[Texte]:

□ □ □ □ □ □ □

Effectivement, l’utilisation de l’IA dans la recherche scientifique est logique, puisqu’il faut imaginer quelles sont les opportunités offerts par ChatGPT pour un étudiant, pour quelqu’un qui est en fin d’étude, qui prépare sa thèse ou qui a des difficultés à trouver la bonne documentation, la bonne définition, la bonne méthodologie...
Pour quelqu’un qui prépare son cours, un exposé, un TP, un projet de fin d’étude, l’IA est une source d’information plus au mois fiable, qui donne l’information directement sans être obligé de s’«encombrer» de plusieurs dizaines ou même de centaines de pages de documentation.

□ □ □ □ □ □ □

[Données affichées]:
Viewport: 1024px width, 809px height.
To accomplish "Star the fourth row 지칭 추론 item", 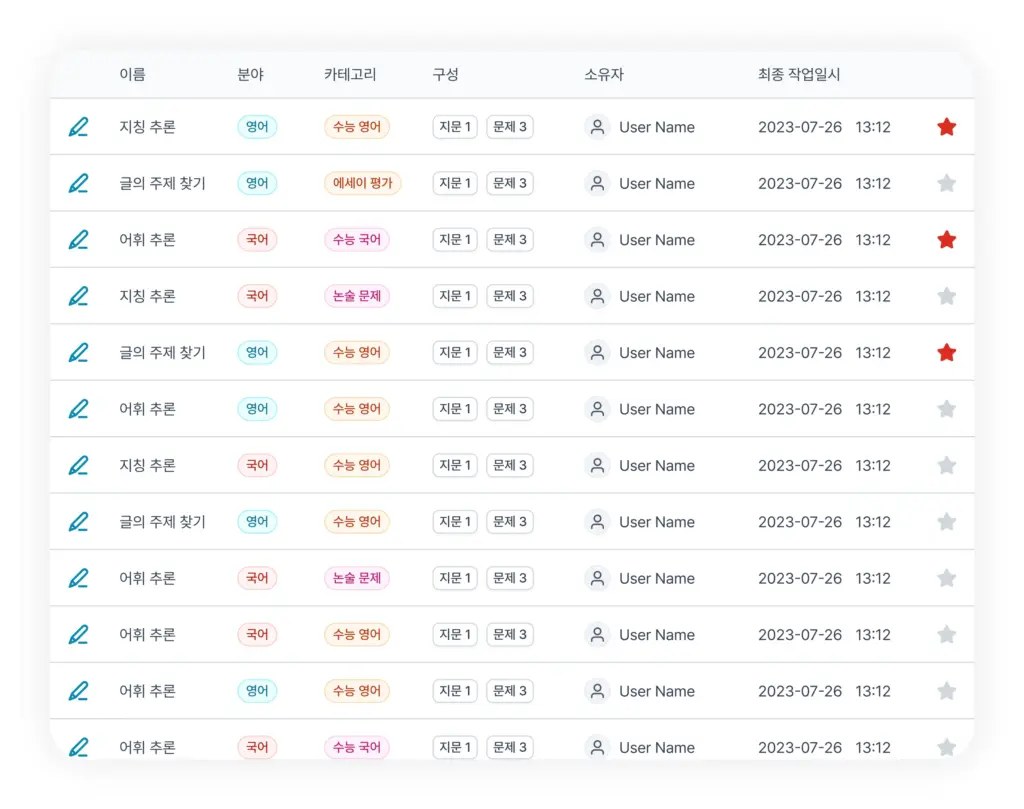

□ □ □ □ □ □ □

[Vos tâches]:
**A)** D'après le texte sur l'IA dans la recherche, de quoi l'IA dispense-t-elle de s'« encombrer » ?
**B)** Recopiez le passage du texte qui commence par les mots "Pour quelqu’un qui prépare" et s'arrête après "pages de documentation.", en substituant "rapport" à "exposé".

[Réponses]:
**A)** De plusieurs dizaines ou même de centaines de pages de documentation.

**B)**
Pour quelqu’un qui prépare son cours, un rapport, un TP, un projet de fin d’étude, l’IA est une source d’information plus au mois fiable, qui donne l’information directement sans être obligé de s’«encombrer» de plusieurs dizaines ou même de centaines de pages de documentation.